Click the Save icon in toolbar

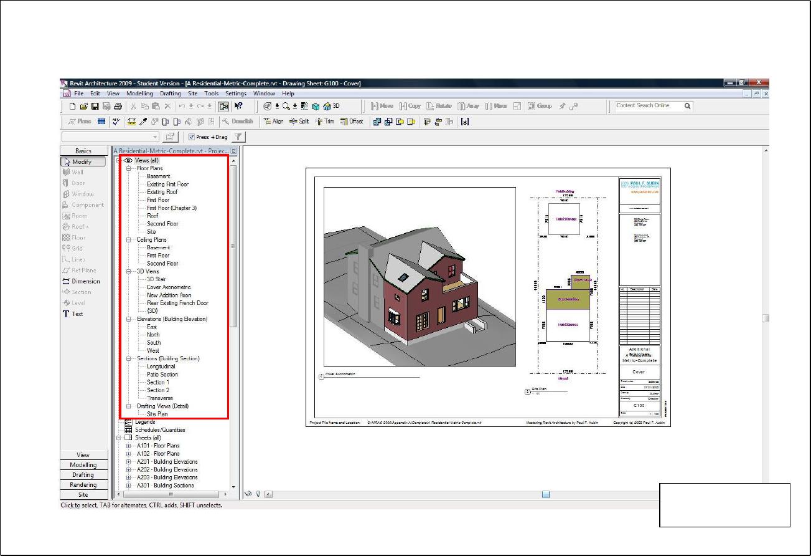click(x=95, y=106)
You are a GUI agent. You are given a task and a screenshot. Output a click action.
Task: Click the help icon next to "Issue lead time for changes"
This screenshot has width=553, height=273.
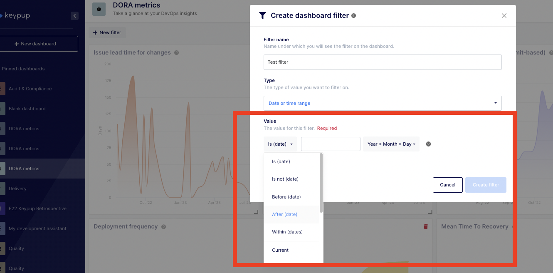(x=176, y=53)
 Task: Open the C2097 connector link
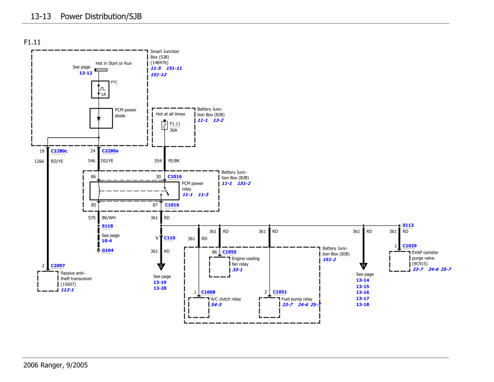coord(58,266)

■ ■ ■ ■

In the records above, find the line containing "This screenshot has width=553, height=273." and restate it and every line after it word for word, all pictures excluded.

This screenshot has width=553, height=273.
(x=176, y=53)
 Task: Open the C2097 connector link
coord(58,266)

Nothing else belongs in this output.